Running somewhere else?

JAR distribution

Build

Make a fat JAR:

./gradlew shadowJar

Your JAR will be in build/libs/kinesis-vcr-1.0.4-SNAPSHOT-all.jar.

Run

java -jar kinesis-vcr-1.0.4-SNAPSHOT-all.jar record

Debian

Build

Make a Debian package:

./gradlew buildDeb

Your package will be in build/distributions/kinesis-vcr_1.0.0_all.deb.

Run

Install the package. The script kinesis-vcr will be installed to /opt/scopely/kinesis-vcr/bin/kinesis-vcr.

Invoke it like you would locally, e.g.:

VCR_SOURCE_STREAM_NAME=my-important-data 
VCR_BUCKET_NAME=dev-kinesis-backups 
/opt/scopely/kinesis-vcr/bin/kinesis-vcr record

Configuration and options

The VCR assumes that it can find AWS credentials in the default locations, according to the rules of DefaultAWSCredentialsProviderChain:

  • Environment Variables - AWS_ACCESS_KEY_ID and AWS_SECRET_KEY
  • Java System Properties - aws.accessKeyId and aws.secretKey
  • Credential profiles file at the default location (~/.aws/credentials) shared by all AWS SDKs and the AWS CLI
  • Instance profile credentials delivered through the Amazon EC2 metadata service

In addition to the required parameters VCR_SOURCE_STREAM_NAME and VCR_BUCKET_NAME, the VCR also respects VCR_BUFFER_SIZE_BYTES, controlling how much data to buffer before writing to S3, and VCR_BUFFER_TIME_MILLIS, controlling how long to buffer data before writing to S3.

When playing from S3, VCR_TARGET_STREAM_NAME must also be specified.

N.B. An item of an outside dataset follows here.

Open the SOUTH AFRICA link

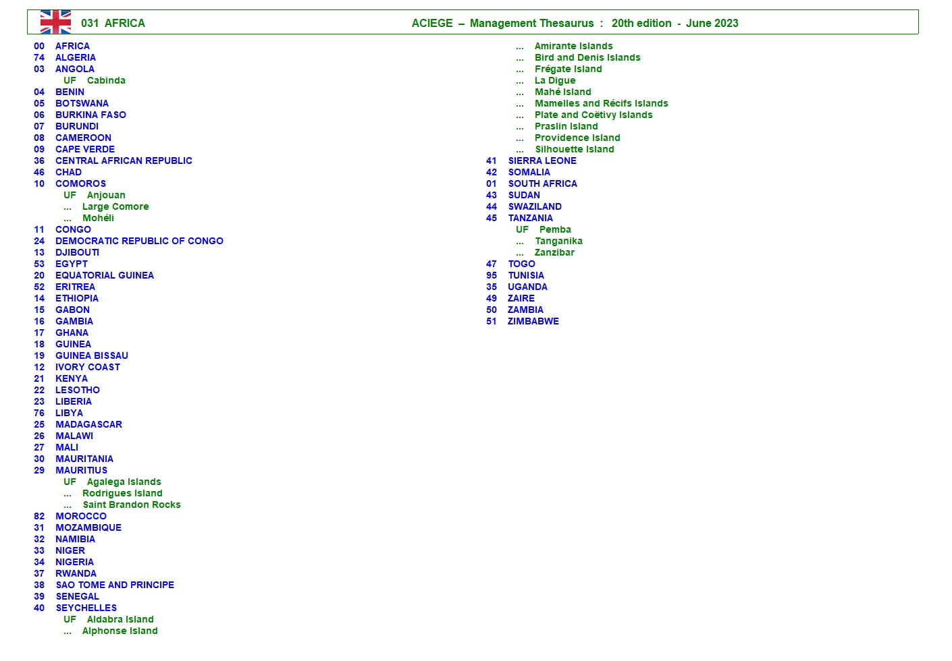tap(542, 183)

More bells and whistles are sure to come.

Format

The VCR writes records to S3 as newline-delimited Base64 -- each record on the input stream is written to a line in the output file. On playback, it just Base64-decodes each line and emits it on the target stream. As such, this tool is completely agnostic to the format of records on the wire.